** START OF Text segment **
Usage (MCP — Secondary)

Each agent can be served as an MCP stdio server for non-ADK clients:

# Start the Catalog Agent as an MCP server
sdc-agents serve --mcp catalog

# Start the Introspect Agent as an MCP server
sdc-agents serve --mcp introspect

# Any of the 8 MCP agents: assembly, catalog, distribution, generator, introspect, knowledge, mapping, validation
sdc-agents serve --mcp validation

CLI Commands

# Show configuration summary and agent inventory
sdc-agents info
sdc-agents info --config path/to/sdc-agents.yaml

# Validate a config file (useful in CI)
** END OF Text segment **
Work to do:
a. In the sdc-agents usage text, what command starts the Introspect Agent as an MCP server?
b. Please explain, using the sdc-agents usage text, why each agent can be run as an MCP stdio server and what command form does this.
** START OF Data extract **
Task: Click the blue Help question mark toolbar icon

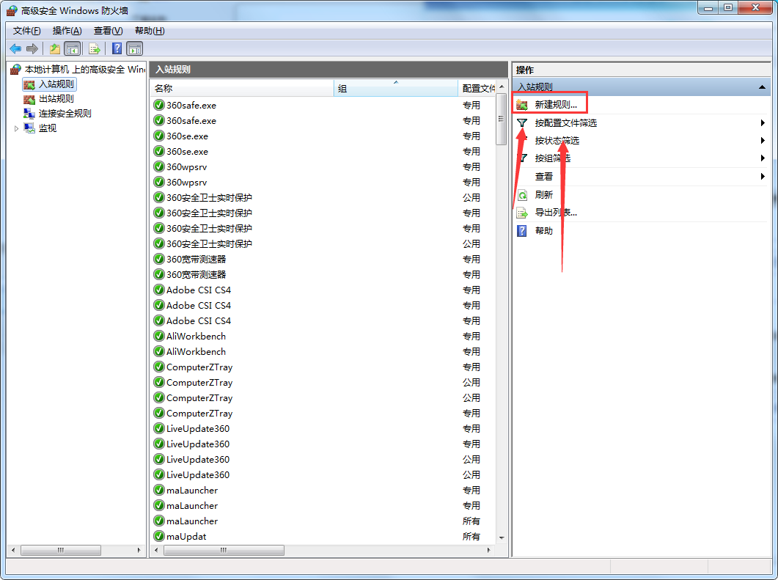Action: click(117, 48)
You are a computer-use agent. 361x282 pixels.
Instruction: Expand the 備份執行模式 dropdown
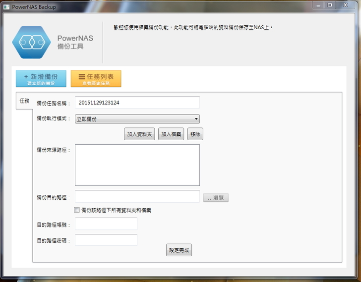coord(137,119)
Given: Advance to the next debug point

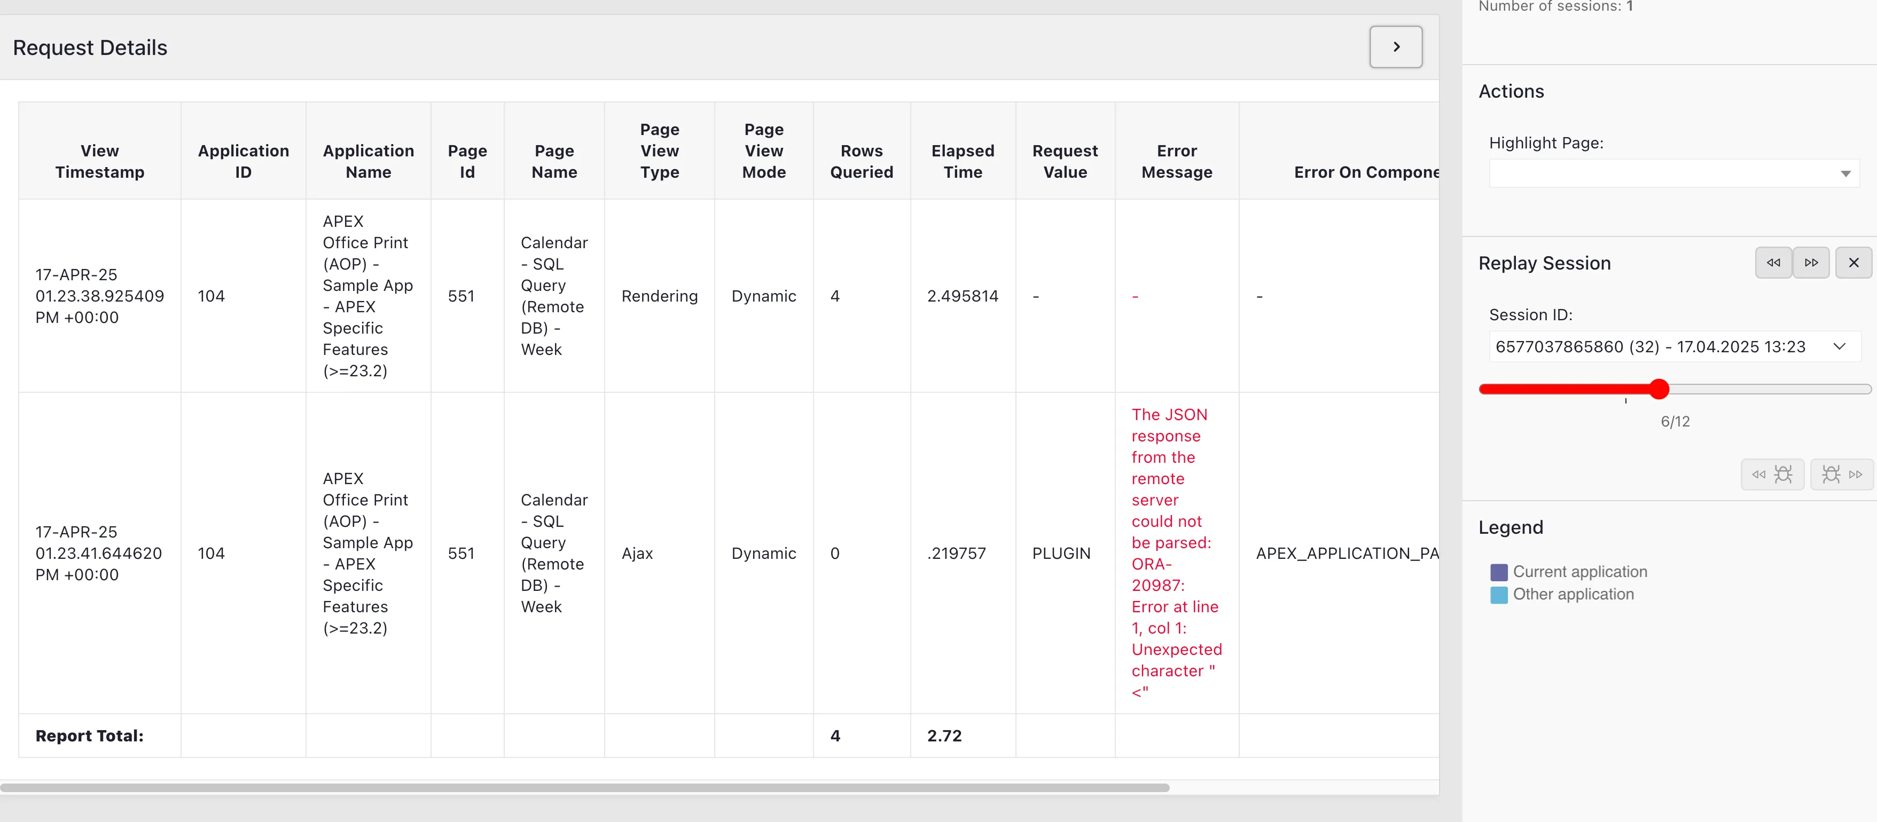Looking at the screenshot, I should click(1842, 474).

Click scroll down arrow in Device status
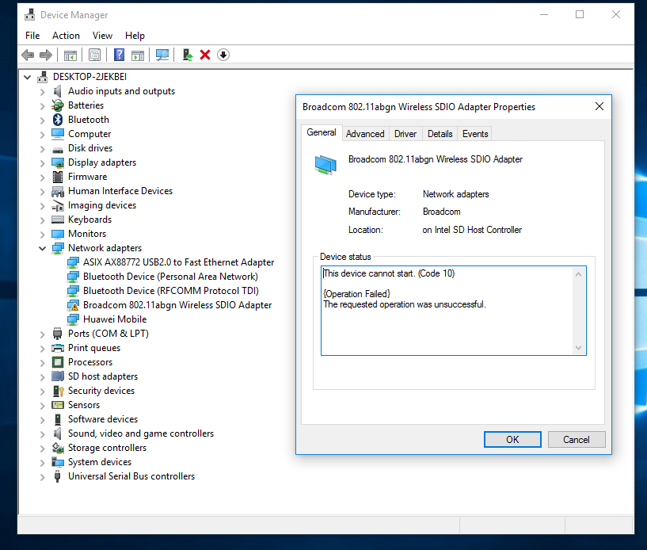[578, 347]
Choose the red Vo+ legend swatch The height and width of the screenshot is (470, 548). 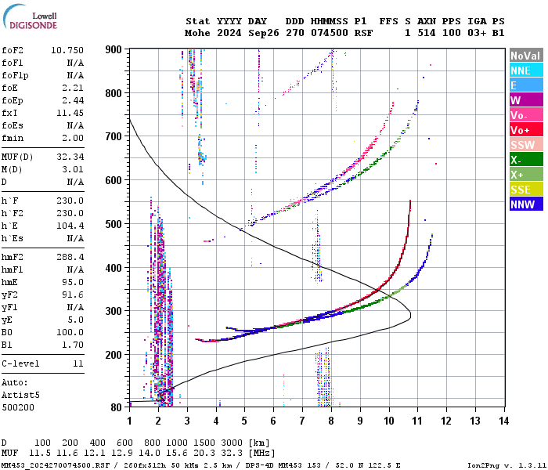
** END OF Data extract **
Responses for each task:
a. sdc-agents serve --mcp introspect

b. Each agent can be served as an MCP stdio server so that non-ADK clients can use it. The command form is "sdc-agents serve --mcp" followed by the agent name, such as catalog, introspect or validation.